Homeodomain transcription factors are evolutionarily conserved and play key roles in cell-fate specification in many organisms (Hombria and Lovegrove, 2003). Two such factors, OCT4/POU5F1 and NANOG, are essential regulators of early development and ES cell identity (Chambers et al., 2003; Hay et al., 2004; Matin et al., 2004; Mitsui et al., 2003; Nichols et al., 1998; Zaehres et al., 2005). Several genetic studies in mouse suggest that these regulators have distinct roles but may function in related pathways to maintain the developmental potential of these cells (Chambers, 2004). For example, disruption of OCT4 or NANOG results in the inappropriate differentiation of ICM and ES cells to trophectoderm and extra-embryonic endoderm, respectively (Chambers et al., 2003; Mitsui et al., 2003; Nichols et al., 1998). However, overexpression of OCT4 in ES cells leads to a phenotype that is similar to loss of NANOG function (Chambers et al., 2003; Mitsui et al., 2003; Nichols et al., 1998; Niwa et al., 2000). Knowledge of the set of genes regulated by these two transcription factors might reveal why manipulation of OCT4 and NANOG results in these phenotypic consequences.

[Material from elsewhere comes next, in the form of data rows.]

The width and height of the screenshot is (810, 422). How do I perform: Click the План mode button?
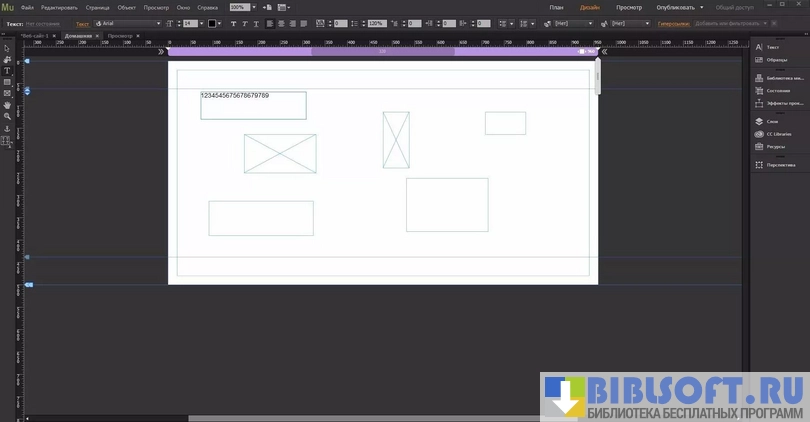[556, 7]
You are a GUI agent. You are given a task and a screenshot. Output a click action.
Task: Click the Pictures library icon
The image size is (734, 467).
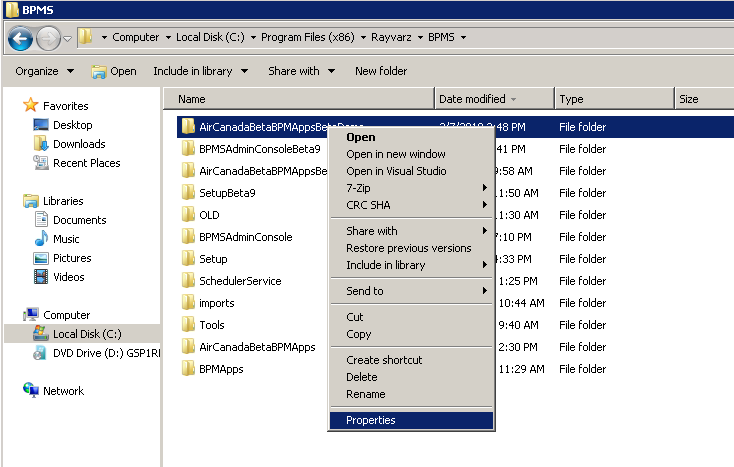pyautogui.click(x=41, y=258)
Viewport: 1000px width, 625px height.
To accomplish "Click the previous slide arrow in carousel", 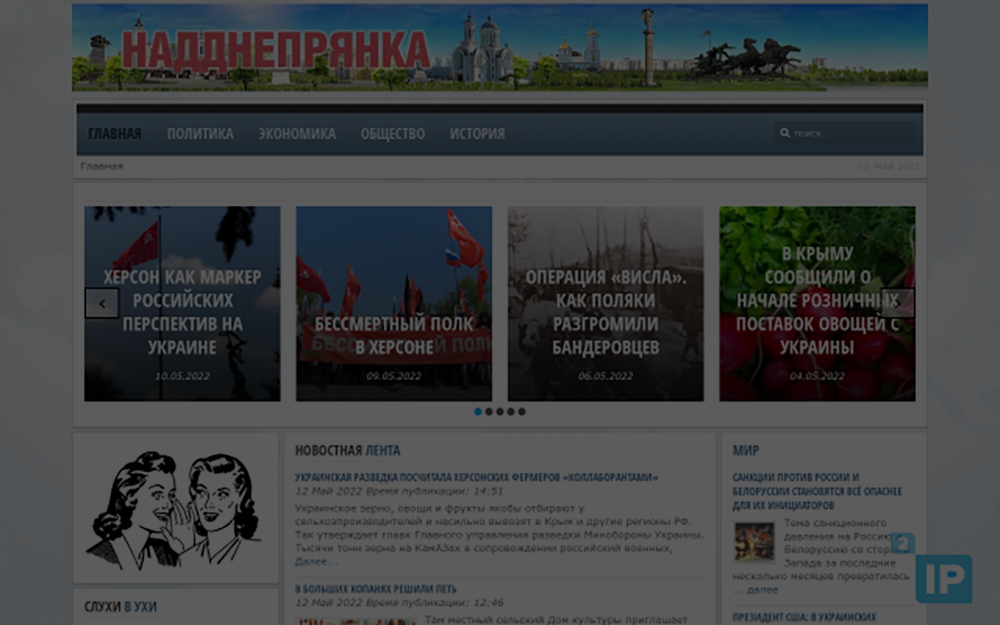I will 102,303.
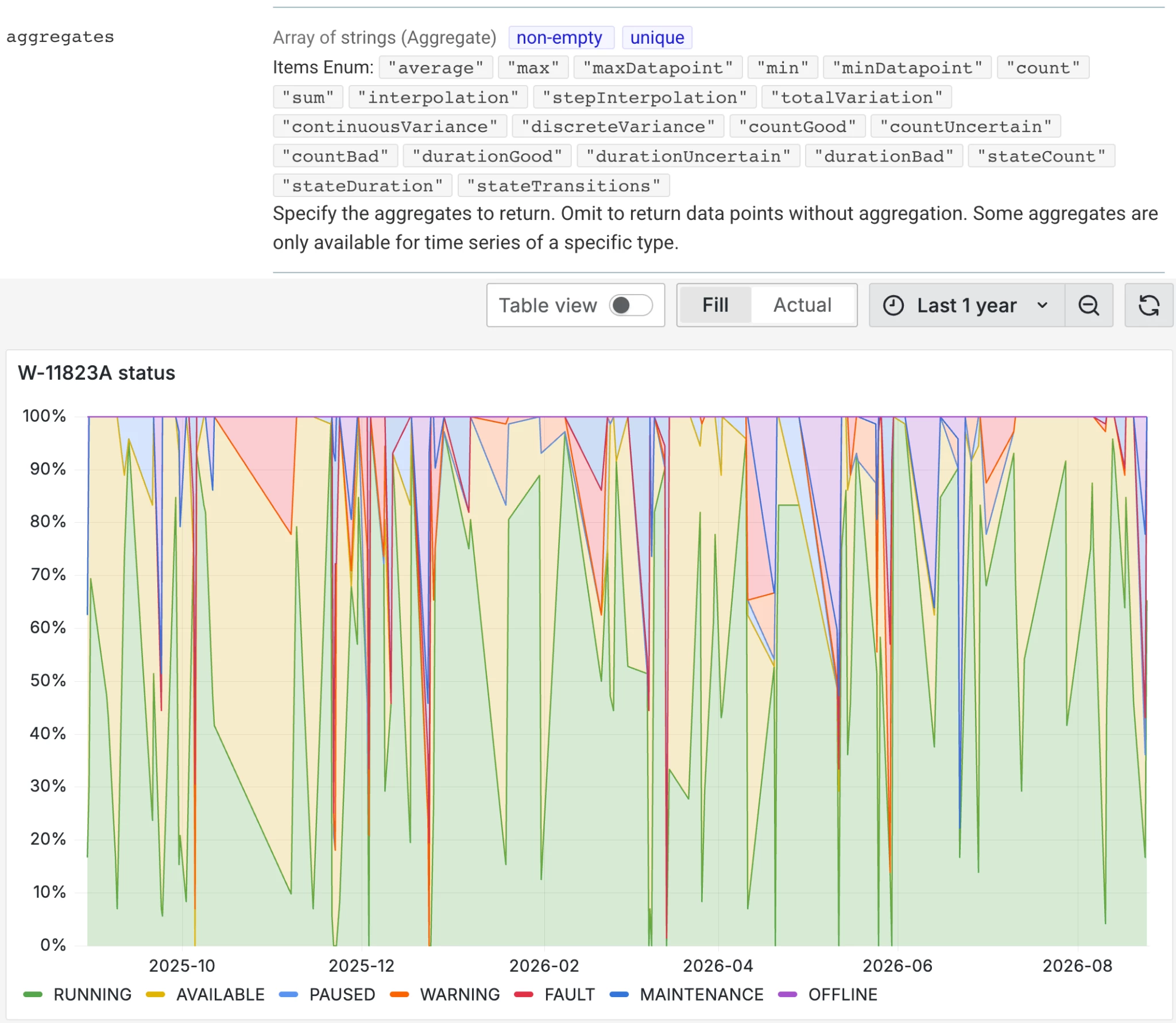Click the "average" enum value
This screenshot has width=1176, height=1023.
point(436,67)
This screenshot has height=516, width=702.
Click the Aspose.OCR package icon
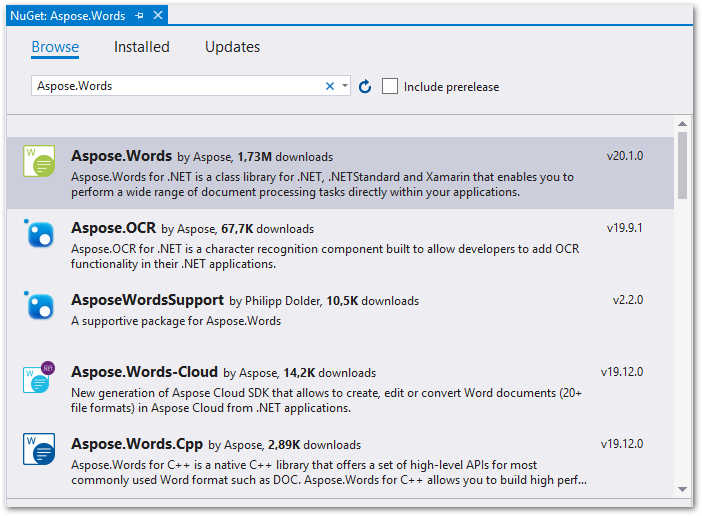click(40, 235)

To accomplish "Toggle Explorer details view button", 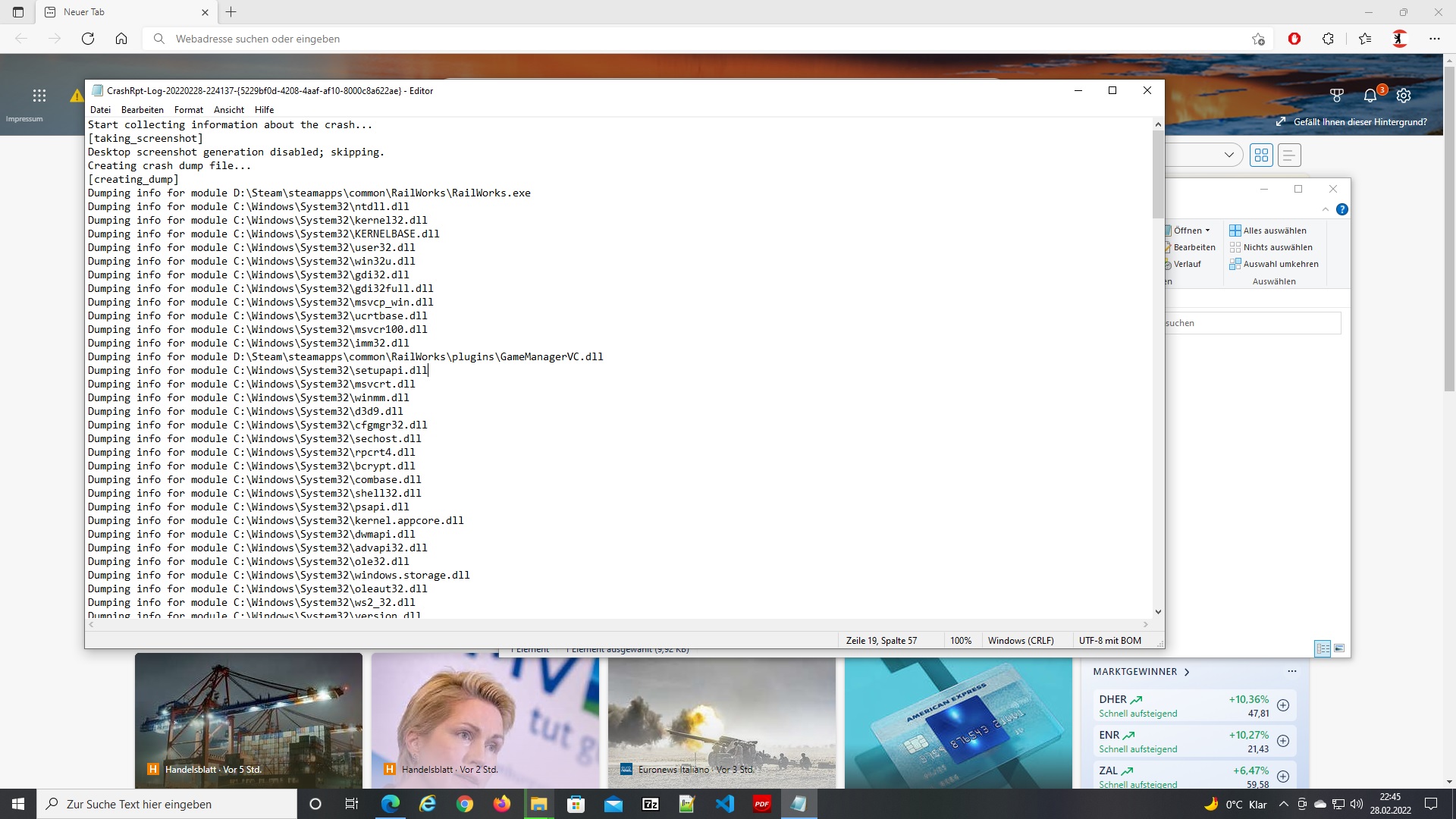I will pyautogui.click(x=1323, y=648).
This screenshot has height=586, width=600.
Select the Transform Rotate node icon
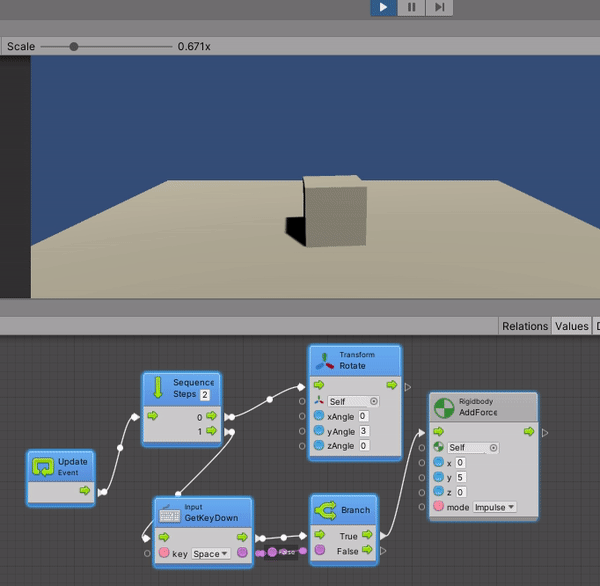324,360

OCT4 is known to interact with other transcription factors to activate and repress gene expression in mouse ES cells (Pesce and Schöler, 2001). For example, OCT4, a member of the POU (PIT/OCT/UNC) class of homeodomain proteins, can heterodimerize with the HMG-box transcription factor, SOX2, to affect the expression of several genes in mouse ES cells (Botquin et al., 1998; Nishimoto et al., 1999; Yuan et al., 1995). The cooperative interaction of POU homeodomain and HMG factors is thought to be a fundamental mechanism for the developmental control of gene expression (Dailey and Basilico, 2001). The extent to which ES cell gene regulation is accomplished by OCT4 through an OCT4/SOX2 complex and whether NANOG has a role in this process are unknown.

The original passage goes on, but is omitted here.